Conforme o regulamento, haveriam pontos de corte no caminho (os que chegam depois do tempo limite são obrigados a abandonar, mas consegui passar por todos sem ser barrada. Ufa! A cada quilômetro eu fazia as contas e o tempo ainda dava. Do km 42 aos 50 foi muito difícil, pois nesse trecho fui alcançada pelo "ônibus" (grupo liderado por um marcador de ritmo) sub 7h00 e me atrapalhei um pouco; era muita gente gritando, correndo e andando. Passei os 50 km em  06:12:43. Faltavam 47 minutos e 6 km. Quase 8 minutos por km, acho que vai dar…, pensei. No km 55 tinha ainda 11 minutos e assim fui para a chegada, que passei com 6:56:18. Pura emoção! Tinha virado ultramaratonista, correndo 56 km, aos 56 anos, em 6h56! 

DE UM OCEANO AO OUTRO
por Robson Abdalla

Após minha 5ª maratona em 1º de novembro do ano passado, resolvi encarar o desafio de fazer uma ultra. Há tempos pensava em me inscrever para a Two Oceans na África do Sul. Em primeiro lugar, por serem "apenas 56 km", bastante razoável para uma ultra e depois por poder conhecer a bela Cidade do Cabo, um dos 10 roteiros turísticos mais procurados no mundo.
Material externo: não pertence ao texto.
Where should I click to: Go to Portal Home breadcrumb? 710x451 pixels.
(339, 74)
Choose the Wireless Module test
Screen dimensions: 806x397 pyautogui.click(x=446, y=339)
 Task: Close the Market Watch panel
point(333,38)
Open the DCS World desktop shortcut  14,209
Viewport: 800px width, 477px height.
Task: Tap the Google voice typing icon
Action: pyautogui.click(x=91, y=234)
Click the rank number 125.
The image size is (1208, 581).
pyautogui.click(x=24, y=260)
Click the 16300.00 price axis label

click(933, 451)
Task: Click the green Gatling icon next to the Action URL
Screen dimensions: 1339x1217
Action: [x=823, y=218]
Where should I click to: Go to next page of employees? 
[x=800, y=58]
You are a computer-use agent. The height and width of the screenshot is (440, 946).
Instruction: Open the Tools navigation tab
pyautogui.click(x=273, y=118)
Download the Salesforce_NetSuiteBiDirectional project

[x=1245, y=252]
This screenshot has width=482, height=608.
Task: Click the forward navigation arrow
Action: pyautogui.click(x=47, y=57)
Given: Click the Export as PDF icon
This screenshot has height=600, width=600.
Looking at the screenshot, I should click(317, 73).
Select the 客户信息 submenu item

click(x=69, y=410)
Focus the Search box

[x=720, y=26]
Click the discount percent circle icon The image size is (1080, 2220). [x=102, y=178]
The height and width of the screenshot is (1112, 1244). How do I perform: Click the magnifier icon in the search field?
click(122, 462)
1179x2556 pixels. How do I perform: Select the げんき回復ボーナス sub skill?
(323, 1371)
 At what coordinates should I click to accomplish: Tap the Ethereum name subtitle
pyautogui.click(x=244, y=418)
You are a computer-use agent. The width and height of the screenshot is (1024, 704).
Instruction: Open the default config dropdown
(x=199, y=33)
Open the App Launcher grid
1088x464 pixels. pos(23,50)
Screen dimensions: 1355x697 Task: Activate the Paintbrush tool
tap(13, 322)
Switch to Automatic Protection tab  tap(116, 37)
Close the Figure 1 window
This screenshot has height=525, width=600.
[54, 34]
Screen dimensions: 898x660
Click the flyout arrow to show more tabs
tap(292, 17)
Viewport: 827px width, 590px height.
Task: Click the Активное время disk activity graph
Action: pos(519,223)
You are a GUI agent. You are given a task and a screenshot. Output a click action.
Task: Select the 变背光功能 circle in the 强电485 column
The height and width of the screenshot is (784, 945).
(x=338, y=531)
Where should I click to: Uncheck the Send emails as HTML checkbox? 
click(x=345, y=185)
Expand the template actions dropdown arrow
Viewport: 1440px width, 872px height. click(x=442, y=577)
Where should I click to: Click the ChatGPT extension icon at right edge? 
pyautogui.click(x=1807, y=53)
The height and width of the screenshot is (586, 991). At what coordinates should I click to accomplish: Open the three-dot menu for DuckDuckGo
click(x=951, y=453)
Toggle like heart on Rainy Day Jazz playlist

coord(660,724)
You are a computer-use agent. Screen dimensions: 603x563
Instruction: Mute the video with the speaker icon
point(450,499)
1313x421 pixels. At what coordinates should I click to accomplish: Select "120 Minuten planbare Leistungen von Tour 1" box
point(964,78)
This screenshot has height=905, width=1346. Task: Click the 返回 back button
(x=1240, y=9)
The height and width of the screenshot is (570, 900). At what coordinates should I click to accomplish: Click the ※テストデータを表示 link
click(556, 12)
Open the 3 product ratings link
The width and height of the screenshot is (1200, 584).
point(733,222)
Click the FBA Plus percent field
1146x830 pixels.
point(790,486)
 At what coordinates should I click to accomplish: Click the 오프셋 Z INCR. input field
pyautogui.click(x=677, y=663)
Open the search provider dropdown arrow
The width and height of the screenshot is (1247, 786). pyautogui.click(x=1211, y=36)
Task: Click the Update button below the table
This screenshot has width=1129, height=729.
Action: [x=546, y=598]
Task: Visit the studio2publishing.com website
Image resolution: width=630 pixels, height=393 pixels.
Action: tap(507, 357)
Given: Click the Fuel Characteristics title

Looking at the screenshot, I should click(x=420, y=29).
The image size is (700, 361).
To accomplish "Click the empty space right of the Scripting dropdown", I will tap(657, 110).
Em meados de janeiro fiz a inscrição e comecei a planejar o treinamento para a prova, que aconteceria no sábado de Páscoa. Como vinha fazendo manutenção depois da maratona, programei aumentar gradativamente o volume de treinos, de maneira a dobrar a distância da prova por semana, ou seja, fazer em torno de 112 km, e longos semanais que iniciaram em 21 e foram até 36 km.

O percurso da prova é cinematográfico. Inicia-se em direção a uma das muitas montanhas que circundam a cidade e que vão surgindo à medida que amanhece o dia, até se atingir a primeira praia banhada pelo Indico. Depois, belas paisagens rurais levam de um lado para outro da cidade até se avistar as praias do outro lado, já no Atlântico. Aí o percurso que até então é praticamente plano, alterna após o km 29, longas e inclinadas subidas com fortes descidas, que só terminam na linha de chegada. No caminho vamos passando de um lado pelas montanhas e do outro lado pelos costões que fazem muitos corredores parar para tirar fotos das belas paisagens que vão surgindo no trajeto.

Começo a prova no ritmo planejado de 5:15/km, mas a partir do km 3 corro confortavelmente um pouco abaixo de 5 min/km, de maneira que no final do trecho plano, no km 30, passo com 2h30, abaixo do planejado. Na marca da maratona (3h37) encontro um posto de hidratação com muita festa, música e gente incentivando os corredores. Meio empolgado, fui participar da comemoração, mas sinto as panturrilhas darem sinal de cãibras e lamentei não ter feito musculação específica para a musculatura das panturrilhas e me questionei se meus longos não deveriam ter sido maiores.

Daí pra frente as subida continuavam e para preservar a musculatura tinha que correr nos acostamentos ou nas canaletas, nos trechos em curvas, que são bastante inclinadas. Perto do km 51 vejo passar o marcador de ritmo das sub 5 h, acompanhado por um grupo de 15 corredores. Penso em acompanhá-los, mas aí lembro das cãibras e resolvo ficar no meu ritmo.

Finalmente depois do km 55 as subidas terminam e vem um trecho em descida que leva para a pista do campo de Rúgbi da Universidade de Cape Town, em que a prova termina. Completei em 4:57:42, feliz da vida, garantindo a medalha de Sainsbury, dos que fecham abaixo de 5 horas.